In an effort to shift the discussion of trade fairness in a broad way instead of engaging just one fight at a time, unions and allies in Maine worked together in 2002-03 to pass legislation establishing the Maine Citizen Trade Policy Commission. The campaign was supported by a grassroots petition that gave signature-gatherers the opportunity to educate signers about the importance of trade issues.
The commission’s mandate is to monitor and respond to the effects of international trade on Maine, with input from diverse sectors of the population and regular hearings to educate both legislators and the public.

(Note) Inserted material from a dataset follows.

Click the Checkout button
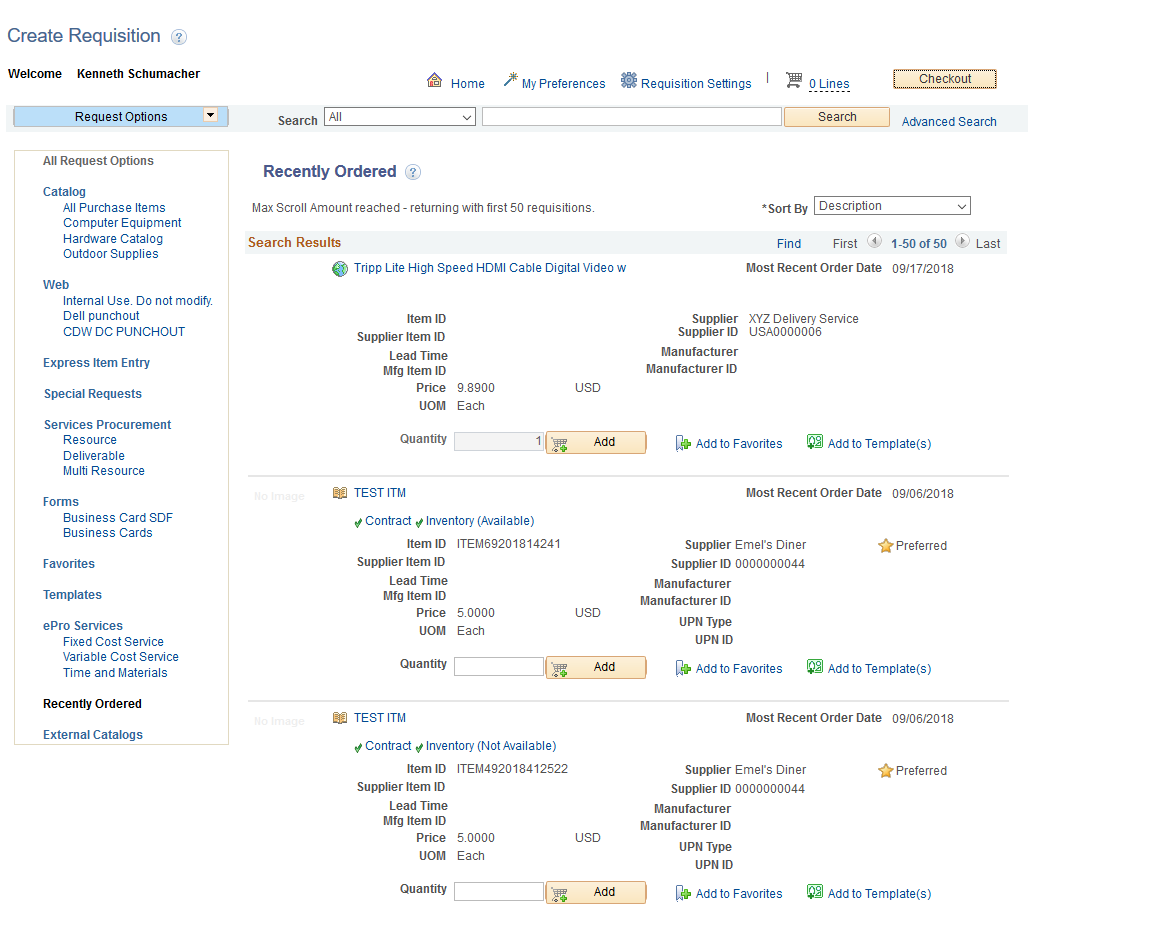The width and height of the screenshot is (1176, 925). pos(944,80)
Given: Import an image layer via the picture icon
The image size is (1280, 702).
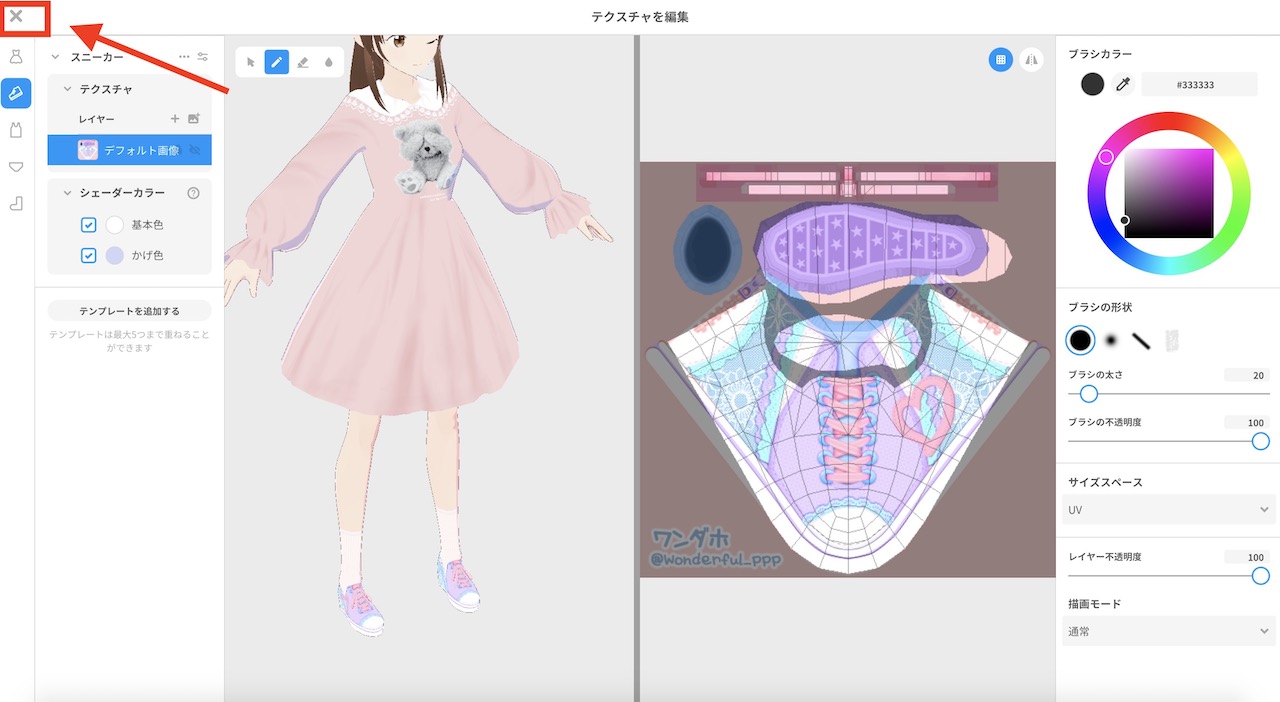Looking at the screenshot, I should (195, 118).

The commission now consists of legislators from both major parties and representatives of small farmers, small business, a nonprofit fair-trade organization, a Maine-based corporation engaged in international trade, a Maine-based manufacturer, an economic development organization, organized labor, a human rights organization, and an environmental organization, along with a health care professional.
Since its establishment in 2003, the commission has worked mostly by consensus and has taken positions supported by the full spectrum of commissioners, including the legislators from both parties.
Probably because of this broad support, the commission has helped to move Maine’s two Republican senators to vote against some trade agreements, including the 2005 Central America deal. The commission also helped put a Maine legislator on the national committee that advises U.S. trade negotiators.
The commission’s public hearings have made its legislators see how these agreements impact Mainers and the potential of our legislature to truly govern. Most Maine residents are all too aware of the job losses in our pulp, paper, and shoe industries as it has become easier to move those jobs. But many learned for the first time at a hearing that, for instance, Maine’s apple growers are increasingly struggling against fruit imported from China.
This kind of basic, ongoing assessment of trade deals and education about their effects is necessary but not sufficient to the task of creating a new framework for international trade that puts the needs of communities and the environment ahead of the profits of multinationals.